Gains From Lower Costs, Favorable Exchange Variations: SABESP’s margin profile in the third quarter of 2017 benefitted from roughly 8.5% decline in operating costs and 46.8% fall in selling expenses. Gross margin in the quarter increased 180 basis points (bps) year over year while adjusted earnings before interest, tax, depreciation and amortization margin expanded 550 bps. Also, gains from exchange variations supported the company’s net income growth in the quarter. Such positives will further solidify the company’s margin profile.

Factors Working Against SABESP

Interference From Principal Shareholder: The government of Sao Paulo holds approximately 50.3% of SABESP’s share capital. This gives it the power to select the majority of members comprising the board of directors and senior management.

Lack of regulatory clarity or unwarranted delay in taking any decisions by the government may prove to be detrimental to the company’s financial health.

High Debt Level an Issue: Being a highly leverage company, SABESP is compelled to bear the financial burden arising from it. Exiting third-quarter 2017, the company’s long-term debt was approximately R$10.5 billion while its net debt to equity for the first nine months of 2017 was 0.6x.

We believe, if unchecked, such high debt levels can lead to increased financial obligations, posing serious threats to the company’s financial health.

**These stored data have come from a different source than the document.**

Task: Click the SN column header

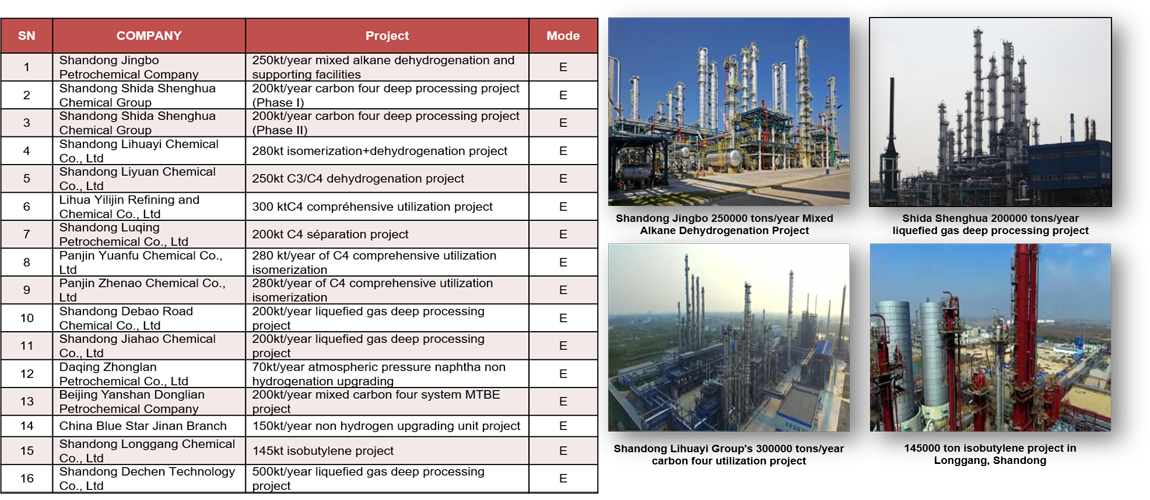Action: pyautogui.click(x=27, y=36)
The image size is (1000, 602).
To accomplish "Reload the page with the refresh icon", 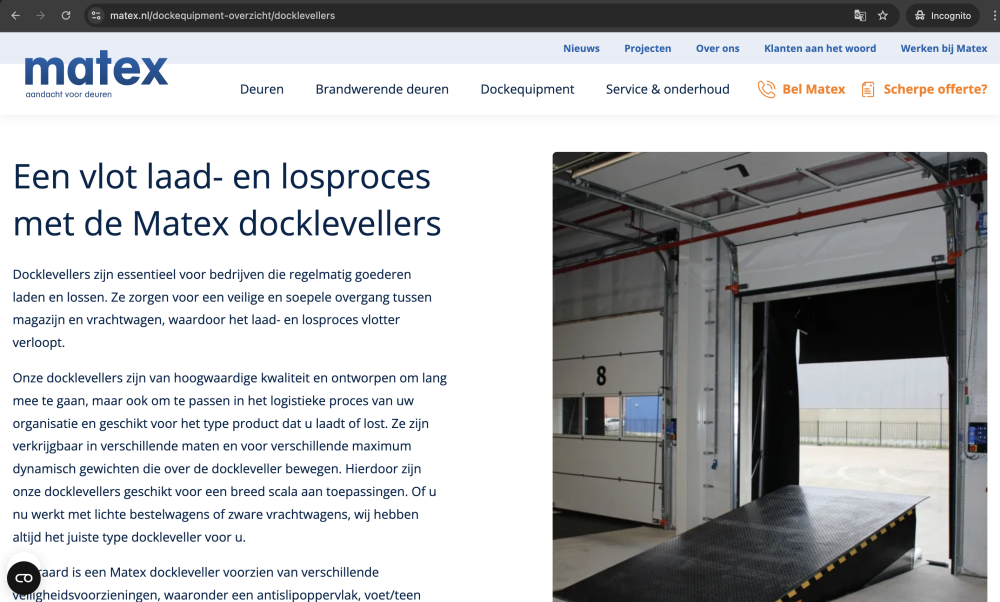I will [66, 16].
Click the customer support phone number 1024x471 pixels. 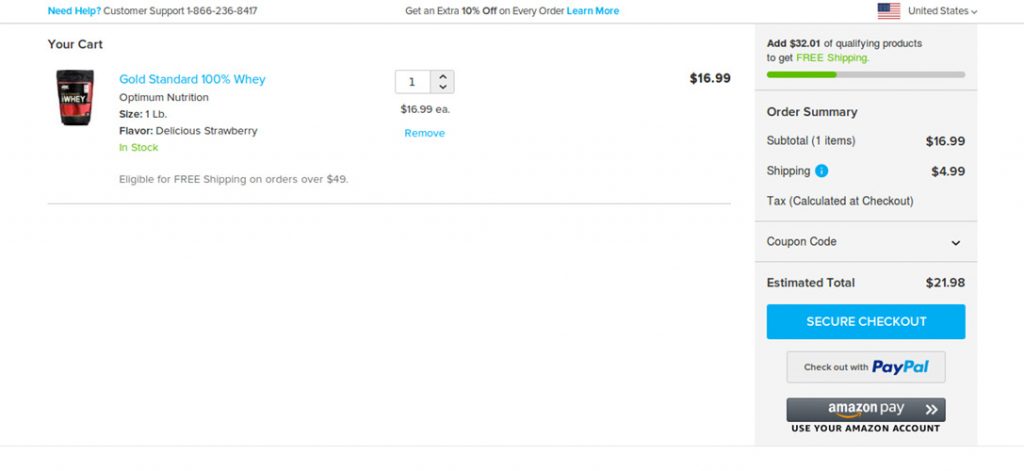coord(221,11)
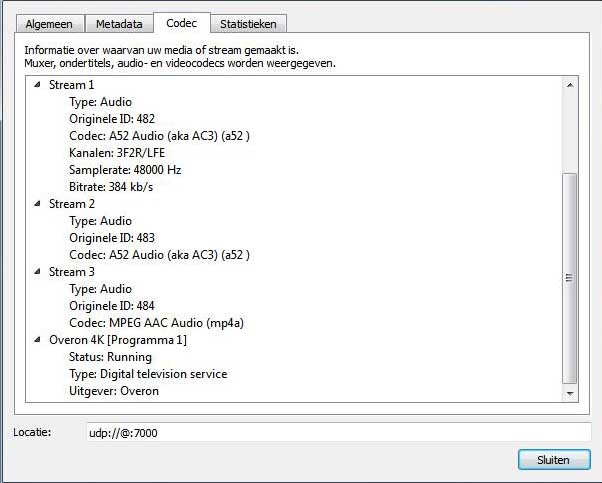602x483 pixels.
Task: Click the Locatie field with udp://@:7000
Action: tap(339, 433)
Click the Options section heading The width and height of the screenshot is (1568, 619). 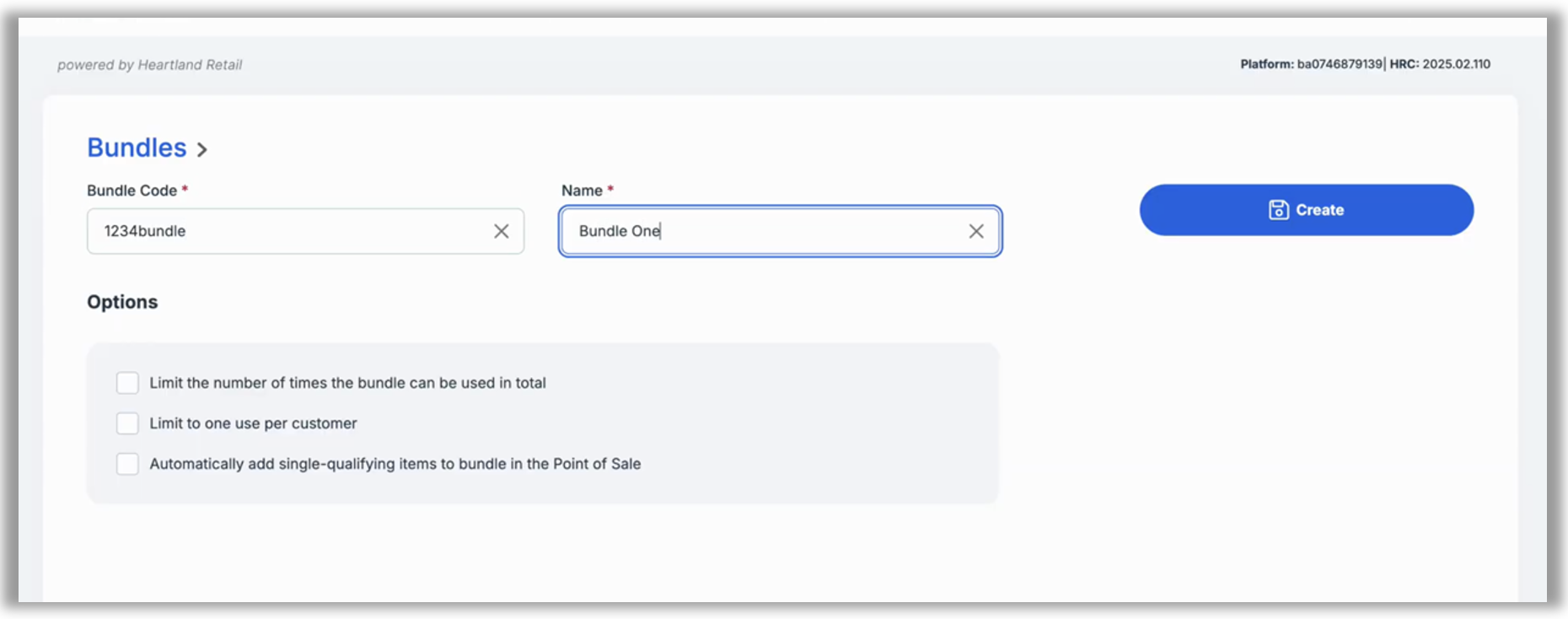coord(122,302)
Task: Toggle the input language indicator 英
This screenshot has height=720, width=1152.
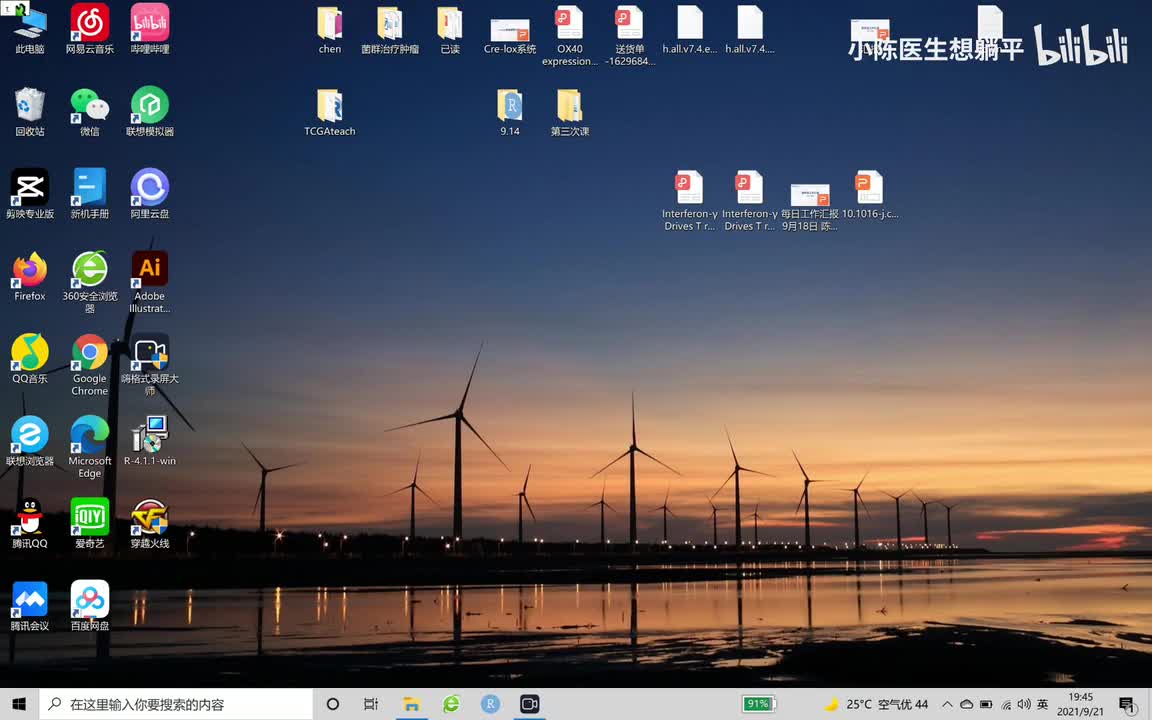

In this regard, its plans to fund roughly 26% of its R$13.9 billion investment plan for 2017 to 2021 through institutional financing is worth mentioning.

Fall in Construction Revenues: In the third quarter, the company’s net operating revenues (including the sales generated from construction business) decreased 5.6% year over year primarily due to 35.1% decline in construction revenues as a result of lower investments in municipalities served.

Continuance of such weaknesses in the quarters ahead might adversely impact SABESP’s top-line results.

Share Price Performance and Stocks to Consider

Since the release of third-quarter 2017 results, SABESP’s American Depositary Receipts yielded 16.8% return, outperforming 4% gain recorded by the industry.



Some better-ranked stocks in the industry are American States Water Company (AWR - Free Report) , The York Water Company (YORW - Free Report) and Global Water Resources, Inc. (GWRS - Free Report) . All these stocks carry a Zacks Rank #2 (Buy). You can see the complete list of today’s Zacks #1 (Strong Buy) Rank stocks here.

American States Water’s earnings estimates for 2017 and 2018 remained stable in the last 60 days. Also, the company pulled off an average positive earnings surprise of 10.58% in the last four quarters.

The York Water’s performance was better than expected in the third quarter of 2017, with a positive earnings surprise of 10.71%. Its earnings estimates for 2017 and 2018 improved in the last 60 days.

Global Water Resources’ earnings estimates for 2017 improved in the last 60 days while remained stable for 2018. Its financial performance in the last quarter was impressive, with earnings surpassing estimates by 50%.